# Running TB Profiler on SRA Data

## Exploring On Own Computer

Code: [TBProfiler](https://github.com/jodyphelan/TBProfiler) 

Data: [SRA](https://www.ncbi.nlm.nih.gov/sra)

Suppose I want to explore using the TB Profiler tool with sample SRA data. I download a few sample data files on my computer, follow the installation instructions, and run a few test computations. I know there are hundreds of data files that I may want to analyze and I don't want to tie up my computer. I'm going to move these commands from my computer to an HTC system, using an Access Point and HTCondor. 

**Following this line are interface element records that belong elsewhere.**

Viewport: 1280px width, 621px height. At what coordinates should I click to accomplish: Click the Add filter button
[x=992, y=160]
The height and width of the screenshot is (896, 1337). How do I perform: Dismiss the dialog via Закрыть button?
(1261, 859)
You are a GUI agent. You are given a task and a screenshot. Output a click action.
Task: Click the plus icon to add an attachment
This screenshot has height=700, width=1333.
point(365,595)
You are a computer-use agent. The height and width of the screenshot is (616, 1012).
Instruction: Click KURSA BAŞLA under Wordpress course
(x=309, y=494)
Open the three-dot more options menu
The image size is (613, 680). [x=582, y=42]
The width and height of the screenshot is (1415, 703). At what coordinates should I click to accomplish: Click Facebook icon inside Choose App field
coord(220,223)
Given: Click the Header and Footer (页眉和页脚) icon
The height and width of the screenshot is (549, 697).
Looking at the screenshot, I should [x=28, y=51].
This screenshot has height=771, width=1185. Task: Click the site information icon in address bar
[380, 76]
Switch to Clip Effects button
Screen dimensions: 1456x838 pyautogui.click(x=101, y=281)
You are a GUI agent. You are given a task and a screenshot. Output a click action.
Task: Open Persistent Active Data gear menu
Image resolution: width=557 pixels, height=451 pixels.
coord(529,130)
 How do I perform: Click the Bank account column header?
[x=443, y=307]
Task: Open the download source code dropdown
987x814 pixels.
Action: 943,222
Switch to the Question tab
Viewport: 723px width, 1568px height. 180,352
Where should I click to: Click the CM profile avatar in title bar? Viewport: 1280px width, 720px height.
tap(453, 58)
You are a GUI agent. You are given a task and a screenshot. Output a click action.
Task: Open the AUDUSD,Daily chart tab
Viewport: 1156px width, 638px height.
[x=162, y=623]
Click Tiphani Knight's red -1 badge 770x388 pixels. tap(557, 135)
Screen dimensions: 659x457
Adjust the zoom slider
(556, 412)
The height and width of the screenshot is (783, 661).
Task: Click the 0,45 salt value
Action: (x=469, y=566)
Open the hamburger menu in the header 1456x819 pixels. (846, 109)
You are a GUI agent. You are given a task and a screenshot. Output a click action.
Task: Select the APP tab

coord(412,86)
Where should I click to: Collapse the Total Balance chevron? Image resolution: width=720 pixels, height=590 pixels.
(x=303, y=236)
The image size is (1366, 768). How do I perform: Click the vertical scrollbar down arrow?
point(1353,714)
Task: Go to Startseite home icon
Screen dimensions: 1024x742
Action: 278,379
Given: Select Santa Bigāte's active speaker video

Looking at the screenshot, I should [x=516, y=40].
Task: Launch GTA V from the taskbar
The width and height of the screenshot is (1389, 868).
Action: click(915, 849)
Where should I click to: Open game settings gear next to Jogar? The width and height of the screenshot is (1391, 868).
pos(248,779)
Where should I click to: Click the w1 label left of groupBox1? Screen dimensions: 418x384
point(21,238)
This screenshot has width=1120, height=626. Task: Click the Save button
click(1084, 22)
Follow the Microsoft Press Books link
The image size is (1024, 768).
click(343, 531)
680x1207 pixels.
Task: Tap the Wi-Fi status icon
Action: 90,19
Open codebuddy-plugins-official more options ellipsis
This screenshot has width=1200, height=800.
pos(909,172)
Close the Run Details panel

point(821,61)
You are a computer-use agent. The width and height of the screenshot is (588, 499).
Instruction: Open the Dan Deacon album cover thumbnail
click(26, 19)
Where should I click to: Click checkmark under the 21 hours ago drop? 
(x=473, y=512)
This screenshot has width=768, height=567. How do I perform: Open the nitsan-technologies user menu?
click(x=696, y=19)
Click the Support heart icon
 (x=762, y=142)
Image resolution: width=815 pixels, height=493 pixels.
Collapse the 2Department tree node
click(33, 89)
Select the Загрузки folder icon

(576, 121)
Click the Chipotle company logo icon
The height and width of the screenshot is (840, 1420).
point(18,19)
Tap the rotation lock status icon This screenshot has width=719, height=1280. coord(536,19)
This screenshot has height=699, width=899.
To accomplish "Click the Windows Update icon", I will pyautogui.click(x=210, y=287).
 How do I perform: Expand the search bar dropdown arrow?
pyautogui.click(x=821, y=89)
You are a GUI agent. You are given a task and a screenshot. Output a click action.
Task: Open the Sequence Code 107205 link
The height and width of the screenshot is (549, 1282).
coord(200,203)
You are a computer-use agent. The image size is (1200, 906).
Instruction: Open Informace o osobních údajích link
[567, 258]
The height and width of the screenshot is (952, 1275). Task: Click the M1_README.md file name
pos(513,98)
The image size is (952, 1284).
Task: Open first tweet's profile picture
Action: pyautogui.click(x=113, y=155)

## Identifying Job Components

Based on our experience running on our own computer, these are the components that we need to account for or recreate for our jobs: 
* A single job corresponds to a single sample, we will start with **48 samples** (for now) to run. 
* **Software environment:** installing tb-profiler using conda
* Command format is: `tb-profiler profile -1 SRA####_1.fastq -2 SRA####_2.fastq -t 1 -p SRA####`
* **Input:** Pre-stage the needed fastq files or download in the job; file name convention is `SRA####_1.fastq` and `SRA####_2.fastq`
* **Output:** Output is in a "results" folder and has the naming convention: `SRA####.results.json`
* **Compute Resources:** 1 core, 4GB of disk space, unknown memory
* **Time:** one job takes a few minutes to run


## Prepare and Test Software Environment

> [These training materials](https://portal.osg-htc.org/documentation/support_and_training/training/osgusertraining/#using-containerized-software-on-the-open-science-pool) provide a nice introduction to containers in the OSPool. 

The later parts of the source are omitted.